Moreover, AT&T’s new TV service, U-verse, is IPTV-based (Internet Packet TV), meaning that there would be no need for expensive legacy tuner equipment or developing different tuners for different markets (such as is necessary with digital cable). Apple needs a partner to take the Apple TV further, but AT&T could use the boost too. In its quest to take the cable companies head on, an exclusive, stylish set-top box could potentially help lure customers away from its competitors and into a lucrative triple or quad-play package of wireless and wire line services. For Apple’s part, the deal would likely be good profit source not only because of the revenue from the device itself, but also subscription revenue from AT&T, again, like the iPhone.
Of course, U-verse is only available in a limited region right now, but Apple could potentially release an alternate version with a satellite tuner meant to work with AT&T’s Home Zone satellite service across the rest of the nation.
What of the cable companies? Well, with Comcast’s new push for Tru2Way – formerly OpenCable Access Platform (OCAP) — at the CES last week, the time for selling a device at retail that worked well with digital cable may be coming soon, but not yet.

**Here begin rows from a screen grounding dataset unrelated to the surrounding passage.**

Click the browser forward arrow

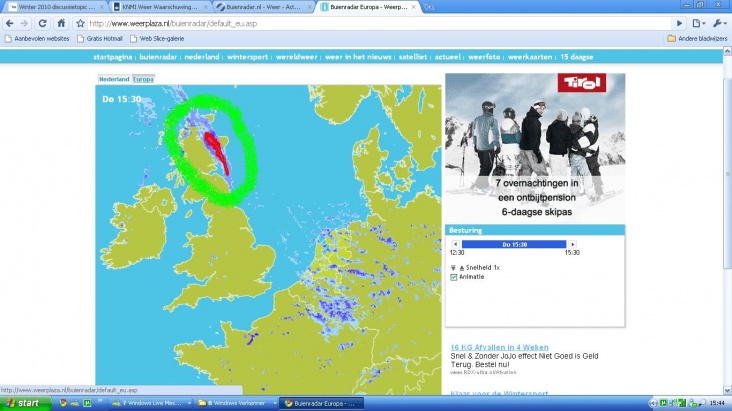point(24,23)
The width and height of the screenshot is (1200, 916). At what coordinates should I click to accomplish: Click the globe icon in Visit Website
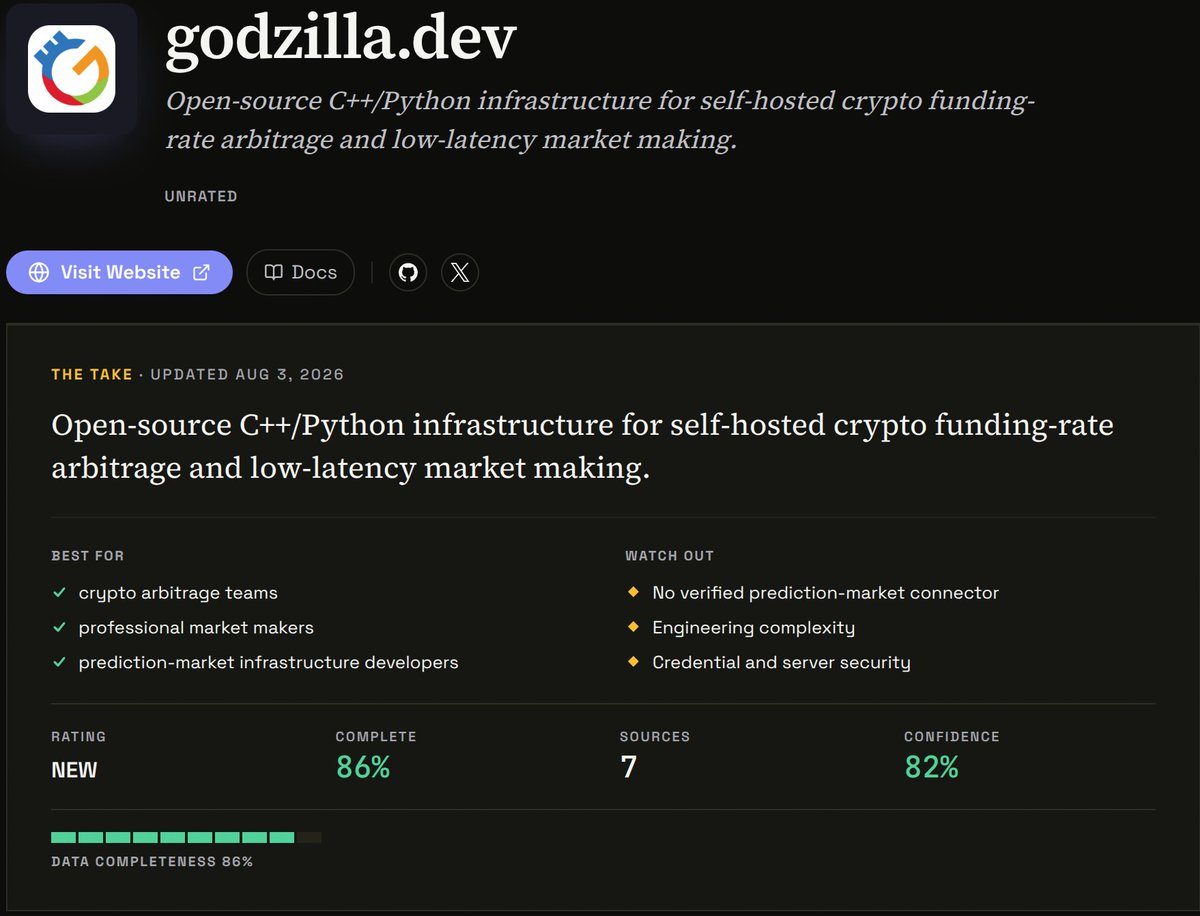click(39, 272)
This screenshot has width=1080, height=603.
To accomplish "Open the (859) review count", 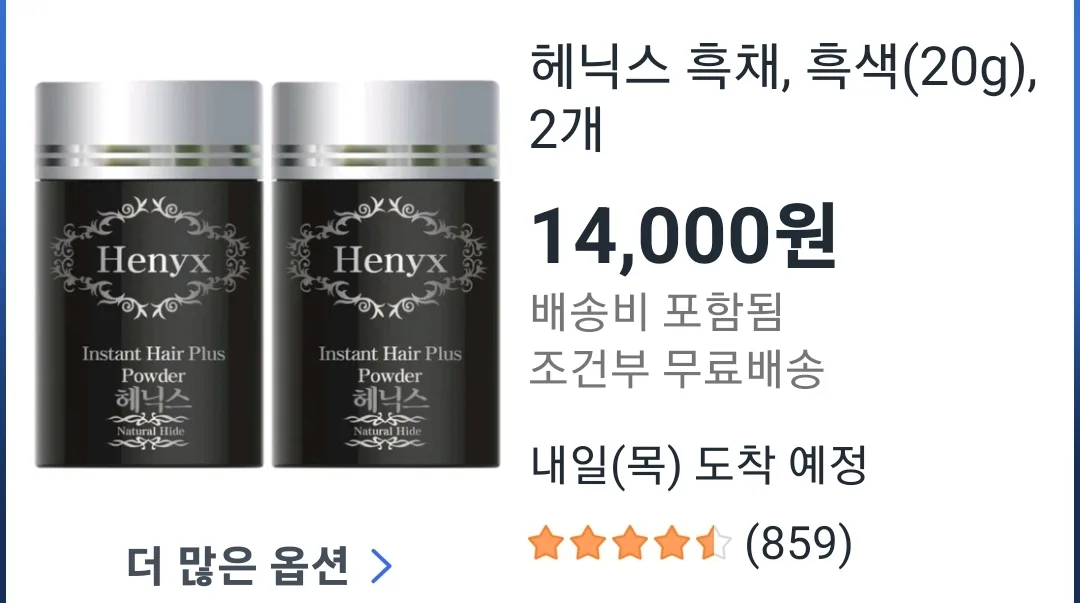I will click(x=798, y=543).
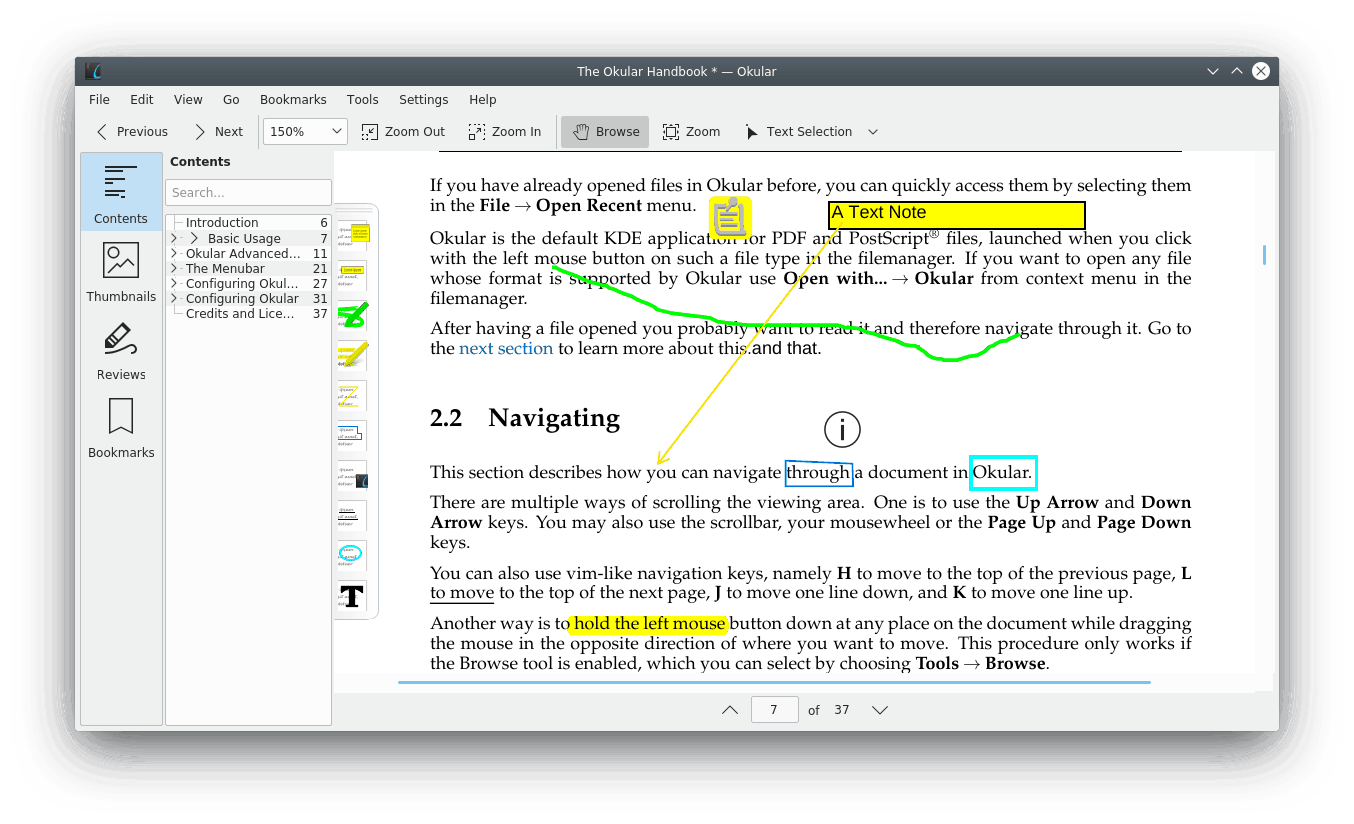Show the Thumbnails sidebar panel
The image size is (1354, 824).
coord(121,273)
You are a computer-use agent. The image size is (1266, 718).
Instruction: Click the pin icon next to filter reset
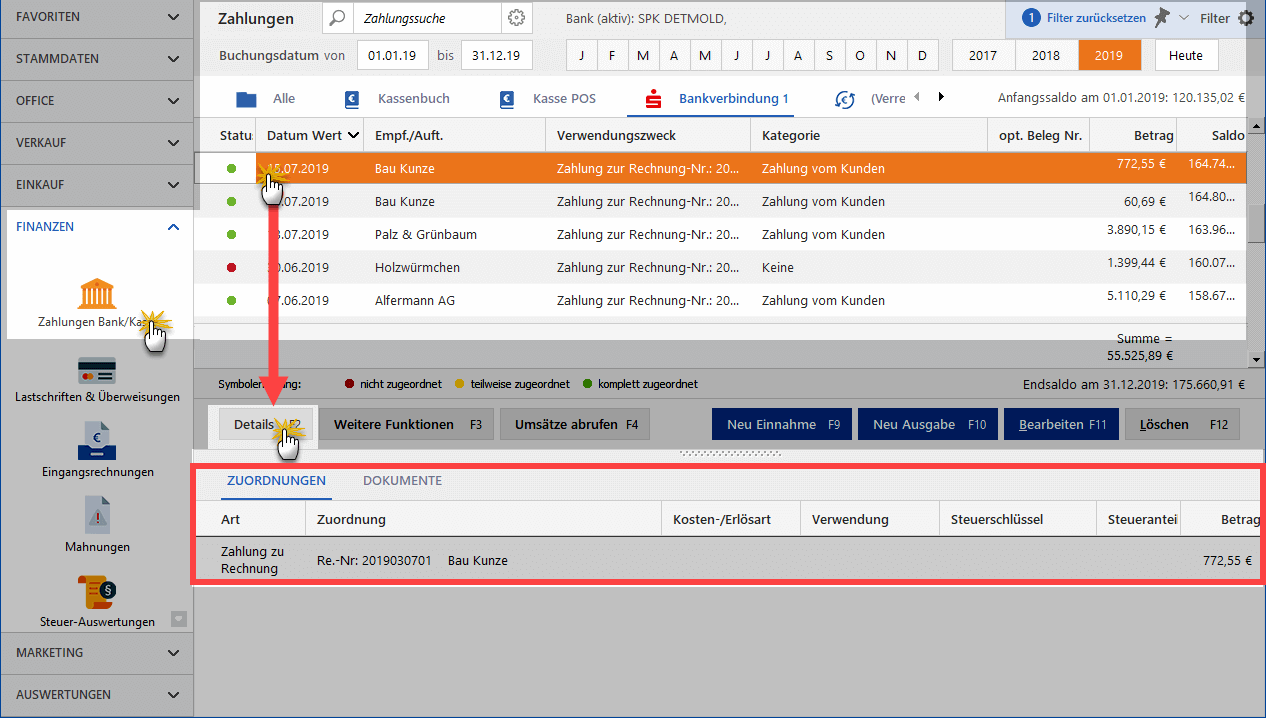tap(1161, 18)
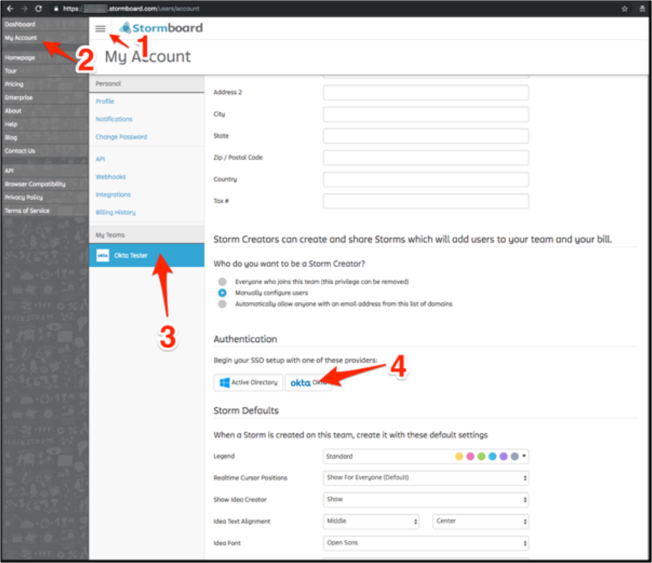Open My Account in left sidebar
This screenshot has height=563, width=652.
(x=21, y=38)
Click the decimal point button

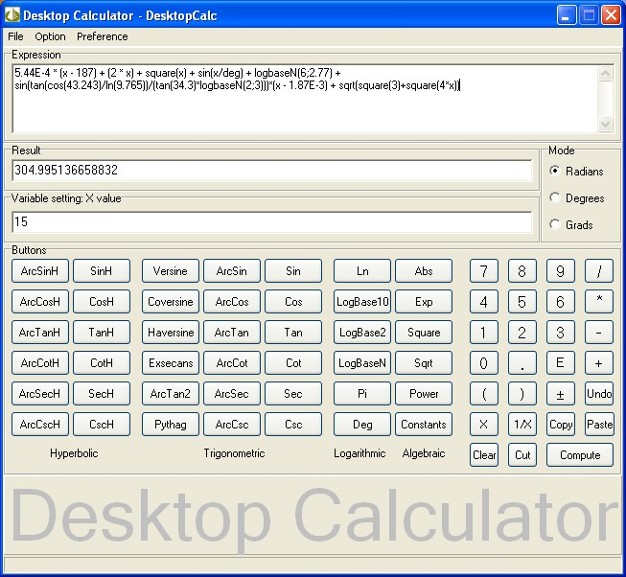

If Apple launched first with AT&T, it could establish a better foothold in the set-top box market and create demand amongst non-AT&T customers, demand it could fulfill once any exclusivity contract with AT&T ended and Tru2Way was relatively ubiquitous.
Oh, one more thing. Controlling the Video-on-Demand feature from the iTunes Store or downloading content from the iTunes Store through the approximately 24 mbps connection AT&T dedicates to TV – and walls off from normal internet usage – in a U-verse home are the tantalizing possibilities of such a device. Perhaps including the ability to stream from the Apple TV to computers with iTunes would be another possibility and one that would provide Apple with another source of content for video hungry iPods, hedging the company’s bets, should any other providers in the iTunes Store follow NBC in pulling out.
What’s “in the air” tomorrow? Surely a sub-notebook, but don’t be surprised if IPTV surfaces as well – it would fit neatly with the whole “air” slogan Apple is using to promote the keynote. But if not tomorrow, don’t be surprised if such a box goes on the air soon after.
Timothy R. Butler is editor-in-chief of Open for Business. Note that Tim owns a small amount of Apple (AAPL) stock.